Friday, January 18, 2008

Joy of Writing and Believing in Ourselves

As I put together the lessons for my online writing class I find myself thinking that if my students take away only one thing from the class, I hope that it’s how to have a sense of fun as they write. I know what it’s like to try to write under pressure or when it feels dead serious. I know how much easier it is if it’s fun.

I also find myself thinking how much getting published means to writers. There are more options than ever these days and I think that’s a good thing. It also means there are more potential pitfalls and possible avenues for rejection. Which, ironically goes along with what I talked about in the first paragraph—wanting to have a sense of fun when we’re writing.
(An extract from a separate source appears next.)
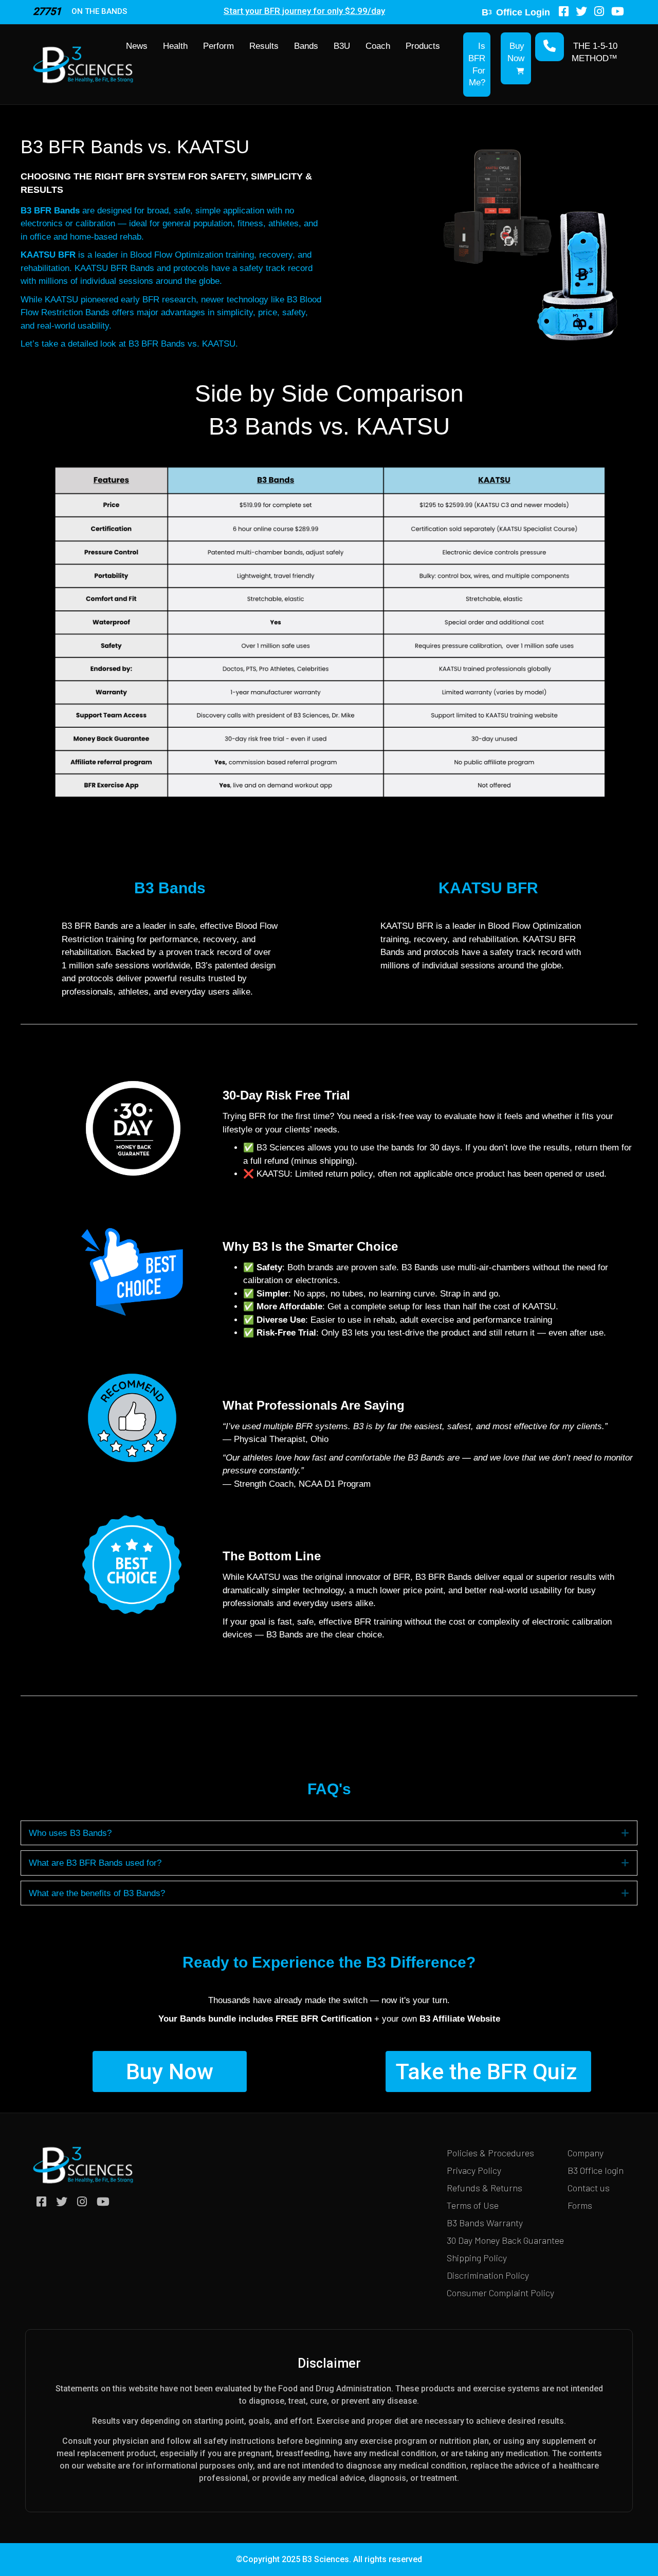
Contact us (589, 2187)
One of the exercises I gave my students this week—and one I give my writer life coaching clients—is to make a list of every success you’ve had in your life and a list of everything you like about yourself and/or all your strengths.

The reason I give that exercise is that it’s much easier to detach from outcome and let go of the fear of rejection if we find our validation within ourselves, if we know we are capable of success in our lives—no matter what happens with a given manuscript.

The irony is that I believe we write (or do anything in our lives!) the best when we are able to let go of fear and believe in ourselves and have fun doing it. That’s when our creativity and resourcefulness are most likely to kick in.

Here’s hoping that no matter what the challenge in your life this week, you’re able to find moments of joy and ways to believe in who you are and your ability to accomplish whatever it is you need or want to do.

Thursday, January 10, 2008

Opossum in My Back Yard

The other day I saw an opossum in my back yard. Wish I’d thought to grab the camera! It was very cute and made me smile and I found myself thinking once again how blessed I am to be here.

I’ve started teaching my online class and I’m so excited about having the chance to share what I know with so many other writers. I love making things easier and more fun—including writing!

I also find winter a time when I get a new sense of self and how I want my life to go forward in the coming year. This is when I dream big dreams and begin to take the steps that make them happen. I suspect it’s no coincidence that some of the biggest steps I’ve taken in my life began in winter.

What changes do you look forward to making in your lives this year? What dreams are you dreaming? What wonderful new possibilities do you see opening up in your life this year? And what JOYFUL steps could you take to make them happen?

Note that I capitalized the word “joyful.” That’s because I believe that changes grounded in fun, in things we care deeply about, that make us feel good are the ones we are most likely to make and to succeed at.

Wishing for all of us—YOU and me—joyful changes this year!